• [PROBLEM REQUIREMENTS]: Set down each line of the data exactly, but not the pictures.

• [RECORDS FOR THIS TASK]:
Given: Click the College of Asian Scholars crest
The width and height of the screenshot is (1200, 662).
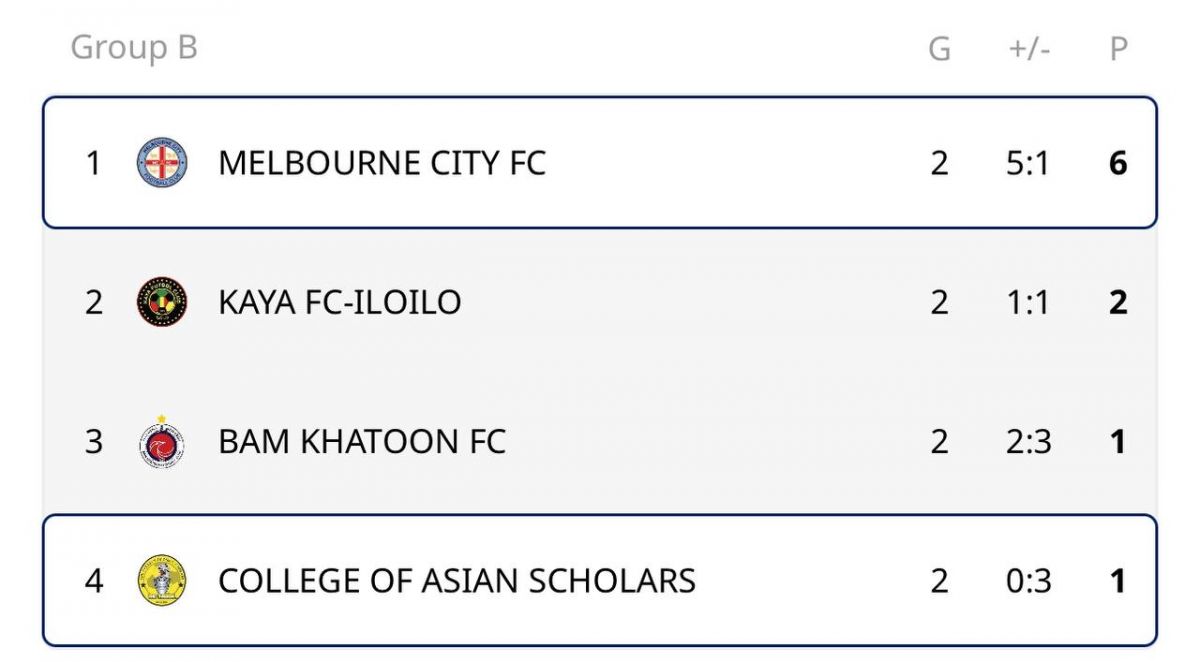Looking at the screenshot, I should coord(162,580).
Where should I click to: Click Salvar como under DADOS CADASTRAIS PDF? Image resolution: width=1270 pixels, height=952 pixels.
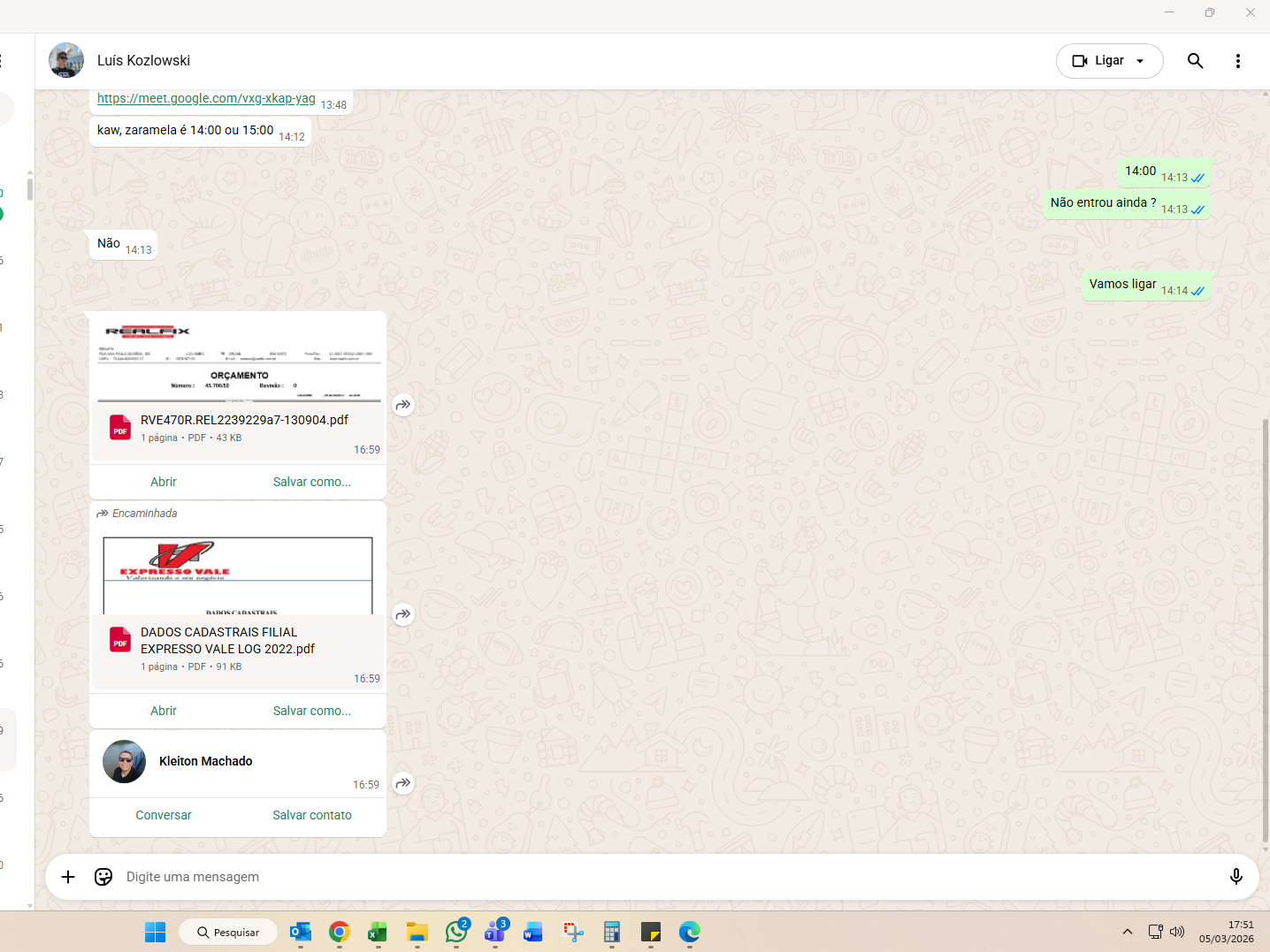(311, 711)
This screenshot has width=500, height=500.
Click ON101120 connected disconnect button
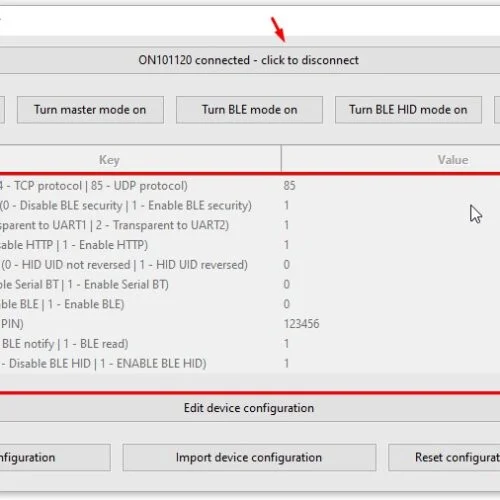(249, 60)
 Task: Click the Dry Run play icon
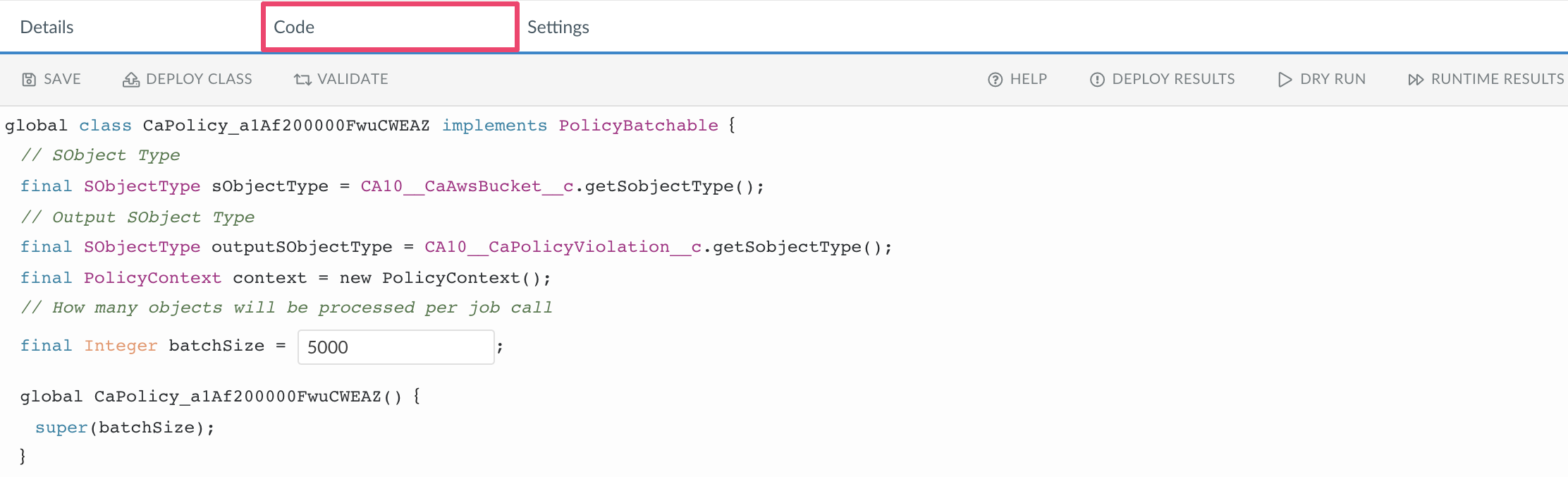pyautogui.click(x=1285, y=80)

• [EXERCISE RESULT]:
Given: Click the College of Asian Scholars crest
The width and height of the screenshot is (1200, 662).
Looking at the screenshot, I should coord(162,580).
Where should I click to: Click Salvar como under DADOS CADASTRAIS PDF? Image resolution: width=1270 pixels, height=952 pixels.
(311, 711)
This screenshot has width=500, height=500.
Click ON101120 connected disconnect button
(249, 60)
 Task: Click the Dry Run play icon
pyautogui.click(x=1285, y=80)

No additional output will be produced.